Dataset entries:
::::::::
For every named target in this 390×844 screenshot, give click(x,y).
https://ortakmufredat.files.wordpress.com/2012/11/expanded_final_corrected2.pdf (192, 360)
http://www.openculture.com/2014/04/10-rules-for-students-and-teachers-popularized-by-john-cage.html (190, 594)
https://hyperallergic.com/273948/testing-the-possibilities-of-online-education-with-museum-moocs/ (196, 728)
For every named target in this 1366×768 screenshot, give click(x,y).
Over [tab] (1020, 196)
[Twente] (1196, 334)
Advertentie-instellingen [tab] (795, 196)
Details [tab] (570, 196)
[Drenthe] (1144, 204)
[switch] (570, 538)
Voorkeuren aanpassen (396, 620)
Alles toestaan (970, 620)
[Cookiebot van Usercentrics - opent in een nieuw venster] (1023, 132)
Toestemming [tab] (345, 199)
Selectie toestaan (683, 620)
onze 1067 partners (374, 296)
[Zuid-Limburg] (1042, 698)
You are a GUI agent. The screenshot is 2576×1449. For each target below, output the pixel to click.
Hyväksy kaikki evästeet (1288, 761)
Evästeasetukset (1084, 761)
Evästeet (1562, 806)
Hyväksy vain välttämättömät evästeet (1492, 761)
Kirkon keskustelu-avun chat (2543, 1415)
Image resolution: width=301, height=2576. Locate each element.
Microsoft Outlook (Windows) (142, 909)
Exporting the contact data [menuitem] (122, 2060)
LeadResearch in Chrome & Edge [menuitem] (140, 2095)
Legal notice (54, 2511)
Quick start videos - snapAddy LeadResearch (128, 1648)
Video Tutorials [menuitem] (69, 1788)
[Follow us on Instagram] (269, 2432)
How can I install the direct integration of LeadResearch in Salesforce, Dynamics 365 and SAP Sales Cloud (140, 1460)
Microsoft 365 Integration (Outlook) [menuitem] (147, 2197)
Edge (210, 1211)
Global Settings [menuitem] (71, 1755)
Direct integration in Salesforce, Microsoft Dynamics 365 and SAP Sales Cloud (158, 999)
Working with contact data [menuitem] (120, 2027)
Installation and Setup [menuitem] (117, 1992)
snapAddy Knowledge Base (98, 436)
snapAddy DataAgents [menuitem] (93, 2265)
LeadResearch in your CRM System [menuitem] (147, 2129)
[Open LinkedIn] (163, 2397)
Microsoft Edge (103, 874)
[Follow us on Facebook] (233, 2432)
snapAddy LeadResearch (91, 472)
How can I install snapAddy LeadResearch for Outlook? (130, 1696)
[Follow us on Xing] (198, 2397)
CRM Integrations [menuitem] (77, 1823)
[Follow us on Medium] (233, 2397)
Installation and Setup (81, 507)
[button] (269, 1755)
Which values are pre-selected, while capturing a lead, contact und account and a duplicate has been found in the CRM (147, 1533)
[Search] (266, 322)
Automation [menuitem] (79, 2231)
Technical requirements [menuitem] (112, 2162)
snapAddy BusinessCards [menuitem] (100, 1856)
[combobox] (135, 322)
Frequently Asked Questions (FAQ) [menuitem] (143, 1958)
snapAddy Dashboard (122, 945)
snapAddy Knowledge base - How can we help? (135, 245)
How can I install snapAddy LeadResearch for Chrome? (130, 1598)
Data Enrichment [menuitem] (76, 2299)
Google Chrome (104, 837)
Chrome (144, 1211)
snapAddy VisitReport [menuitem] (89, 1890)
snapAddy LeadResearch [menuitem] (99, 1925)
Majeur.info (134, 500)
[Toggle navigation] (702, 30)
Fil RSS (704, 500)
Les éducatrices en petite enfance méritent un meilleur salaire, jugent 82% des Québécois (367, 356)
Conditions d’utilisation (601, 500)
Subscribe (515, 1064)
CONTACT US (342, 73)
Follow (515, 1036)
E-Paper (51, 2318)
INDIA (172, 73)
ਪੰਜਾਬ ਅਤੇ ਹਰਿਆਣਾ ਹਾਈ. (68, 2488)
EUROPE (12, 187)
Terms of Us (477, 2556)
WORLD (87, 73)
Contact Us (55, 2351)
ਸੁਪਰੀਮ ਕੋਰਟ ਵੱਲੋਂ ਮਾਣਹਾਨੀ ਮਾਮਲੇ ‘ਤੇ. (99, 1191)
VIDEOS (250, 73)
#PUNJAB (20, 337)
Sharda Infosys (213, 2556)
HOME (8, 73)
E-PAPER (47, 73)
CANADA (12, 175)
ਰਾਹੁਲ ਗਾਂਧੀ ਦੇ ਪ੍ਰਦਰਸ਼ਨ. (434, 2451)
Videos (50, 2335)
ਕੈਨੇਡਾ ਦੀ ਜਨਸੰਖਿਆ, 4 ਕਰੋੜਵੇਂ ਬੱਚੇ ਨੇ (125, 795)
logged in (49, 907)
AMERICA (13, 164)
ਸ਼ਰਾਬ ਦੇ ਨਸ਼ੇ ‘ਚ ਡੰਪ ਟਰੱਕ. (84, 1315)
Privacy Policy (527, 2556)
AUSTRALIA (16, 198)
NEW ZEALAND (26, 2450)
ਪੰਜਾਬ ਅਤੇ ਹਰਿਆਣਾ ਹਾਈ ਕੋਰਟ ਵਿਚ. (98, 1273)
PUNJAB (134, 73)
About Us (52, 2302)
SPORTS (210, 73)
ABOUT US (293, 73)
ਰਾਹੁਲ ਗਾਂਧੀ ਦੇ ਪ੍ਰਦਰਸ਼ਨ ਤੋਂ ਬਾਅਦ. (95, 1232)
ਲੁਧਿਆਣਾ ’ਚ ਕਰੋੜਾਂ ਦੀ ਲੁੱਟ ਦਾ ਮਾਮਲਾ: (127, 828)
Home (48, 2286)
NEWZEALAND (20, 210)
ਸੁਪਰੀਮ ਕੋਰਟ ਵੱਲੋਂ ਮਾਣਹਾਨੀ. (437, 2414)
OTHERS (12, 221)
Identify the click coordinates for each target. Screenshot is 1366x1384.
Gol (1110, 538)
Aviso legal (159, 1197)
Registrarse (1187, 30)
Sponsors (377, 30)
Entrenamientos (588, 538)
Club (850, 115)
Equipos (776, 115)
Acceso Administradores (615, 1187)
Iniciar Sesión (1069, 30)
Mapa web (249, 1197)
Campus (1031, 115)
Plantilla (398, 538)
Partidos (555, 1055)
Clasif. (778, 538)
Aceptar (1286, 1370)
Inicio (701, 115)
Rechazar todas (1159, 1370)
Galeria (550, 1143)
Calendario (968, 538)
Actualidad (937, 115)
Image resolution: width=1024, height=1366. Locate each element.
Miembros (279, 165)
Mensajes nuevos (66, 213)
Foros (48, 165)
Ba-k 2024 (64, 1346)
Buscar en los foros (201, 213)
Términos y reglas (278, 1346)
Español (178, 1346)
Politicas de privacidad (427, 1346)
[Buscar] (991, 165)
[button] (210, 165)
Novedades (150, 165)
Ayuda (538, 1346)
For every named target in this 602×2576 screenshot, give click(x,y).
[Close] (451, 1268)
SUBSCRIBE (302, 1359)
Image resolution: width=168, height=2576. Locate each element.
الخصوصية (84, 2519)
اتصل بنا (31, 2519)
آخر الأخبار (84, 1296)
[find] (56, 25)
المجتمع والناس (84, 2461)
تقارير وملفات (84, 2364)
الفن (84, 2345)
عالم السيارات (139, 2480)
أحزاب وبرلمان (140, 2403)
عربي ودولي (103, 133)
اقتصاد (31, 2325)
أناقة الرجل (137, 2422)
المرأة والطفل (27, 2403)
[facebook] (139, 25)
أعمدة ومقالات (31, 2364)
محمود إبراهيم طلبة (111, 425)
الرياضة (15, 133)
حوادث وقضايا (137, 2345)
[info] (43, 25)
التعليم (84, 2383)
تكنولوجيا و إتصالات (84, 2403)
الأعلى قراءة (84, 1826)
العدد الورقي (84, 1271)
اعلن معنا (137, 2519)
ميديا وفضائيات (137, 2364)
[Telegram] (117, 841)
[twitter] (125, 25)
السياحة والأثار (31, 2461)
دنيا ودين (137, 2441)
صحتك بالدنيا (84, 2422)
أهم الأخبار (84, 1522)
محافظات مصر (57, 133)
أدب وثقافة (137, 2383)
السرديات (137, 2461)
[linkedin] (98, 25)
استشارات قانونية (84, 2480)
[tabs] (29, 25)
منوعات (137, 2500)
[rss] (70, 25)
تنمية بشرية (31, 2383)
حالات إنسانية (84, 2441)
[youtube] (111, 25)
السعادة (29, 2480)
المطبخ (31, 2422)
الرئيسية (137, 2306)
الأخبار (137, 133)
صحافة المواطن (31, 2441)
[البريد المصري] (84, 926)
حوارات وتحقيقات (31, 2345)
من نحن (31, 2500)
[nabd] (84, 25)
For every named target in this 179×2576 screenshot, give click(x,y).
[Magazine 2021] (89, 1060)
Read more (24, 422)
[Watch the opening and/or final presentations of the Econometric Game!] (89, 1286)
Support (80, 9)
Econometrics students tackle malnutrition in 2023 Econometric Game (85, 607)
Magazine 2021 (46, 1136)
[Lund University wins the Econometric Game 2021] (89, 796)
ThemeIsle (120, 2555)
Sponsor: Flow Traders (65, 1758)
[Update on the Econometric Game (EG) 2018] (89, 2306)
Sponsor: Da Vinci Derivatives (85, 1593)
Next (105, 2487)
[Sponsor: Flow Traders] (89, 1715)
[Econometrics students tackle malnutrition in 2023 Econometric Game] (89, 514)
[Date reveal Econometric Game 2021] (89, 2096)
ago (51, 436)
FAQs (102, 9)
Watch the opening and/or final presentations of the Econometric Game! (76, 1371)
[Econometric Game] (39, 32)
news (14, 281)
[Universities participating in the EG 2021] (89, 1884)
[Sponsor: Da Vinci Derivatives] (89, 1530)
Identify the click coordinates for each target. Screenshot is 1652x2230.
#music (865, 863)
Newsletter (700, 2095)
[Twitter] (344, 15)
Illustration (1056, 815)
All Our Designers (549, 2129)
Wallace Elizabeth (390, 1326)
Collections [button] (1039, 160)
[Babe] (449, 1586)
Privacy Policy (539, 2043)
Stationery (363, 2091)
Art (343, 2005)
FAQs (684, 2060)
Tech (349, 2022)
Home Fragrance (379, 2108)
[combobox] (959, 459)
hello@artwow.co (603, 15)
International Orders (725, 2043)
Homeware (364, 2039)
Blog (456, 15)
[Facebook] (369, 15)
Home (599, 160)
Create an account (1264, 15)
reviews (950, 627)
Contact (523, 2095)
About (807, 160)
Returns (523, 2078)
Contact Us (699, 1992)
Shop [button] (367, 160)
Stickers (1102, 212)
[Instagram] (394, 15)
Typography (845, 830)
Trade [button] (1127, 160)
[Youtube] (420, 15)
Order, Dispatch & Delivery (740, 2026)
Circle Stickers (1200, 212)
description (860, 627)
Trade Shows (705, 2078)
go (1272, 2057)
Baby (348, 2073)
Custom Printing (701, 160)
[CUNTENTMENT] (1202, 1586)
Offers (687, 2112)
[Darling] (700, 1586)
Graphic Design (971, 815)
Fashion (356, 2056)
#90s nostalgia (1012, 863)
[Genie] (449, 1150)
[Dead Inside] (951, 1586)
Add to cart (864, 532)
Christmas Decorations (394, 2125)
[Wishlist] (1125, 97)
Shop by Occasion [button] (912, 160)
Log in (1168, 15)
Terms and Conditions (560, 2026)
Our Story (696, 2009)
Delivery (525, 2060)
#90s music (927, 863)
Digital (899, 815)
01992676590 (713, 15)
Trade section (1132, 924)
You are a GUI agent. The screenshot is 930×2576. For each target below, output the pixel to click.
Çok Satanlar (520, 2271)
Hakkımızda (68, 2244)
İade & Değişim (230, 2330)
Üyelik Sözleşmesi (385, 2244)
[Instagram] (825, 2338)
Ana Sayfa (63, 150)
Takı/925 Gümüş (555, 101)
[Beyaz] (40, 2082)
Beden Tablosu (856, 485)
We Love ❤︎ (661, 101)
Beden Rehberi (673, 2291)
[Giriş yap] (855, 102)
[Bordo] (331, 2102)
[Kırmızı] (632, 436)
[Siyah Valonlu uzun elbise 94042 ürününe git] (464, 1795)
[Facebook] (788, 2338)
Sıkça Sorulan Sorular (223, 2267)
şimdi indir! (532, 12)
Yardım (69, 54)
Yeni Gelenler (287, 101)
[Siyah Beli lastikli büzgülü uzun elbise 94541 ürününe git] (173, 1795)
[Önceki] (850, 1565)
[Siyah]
::::::::
Work item: Determine the number of lines above holding the string "Shop". Reply with it and nothing more.

Task result: 2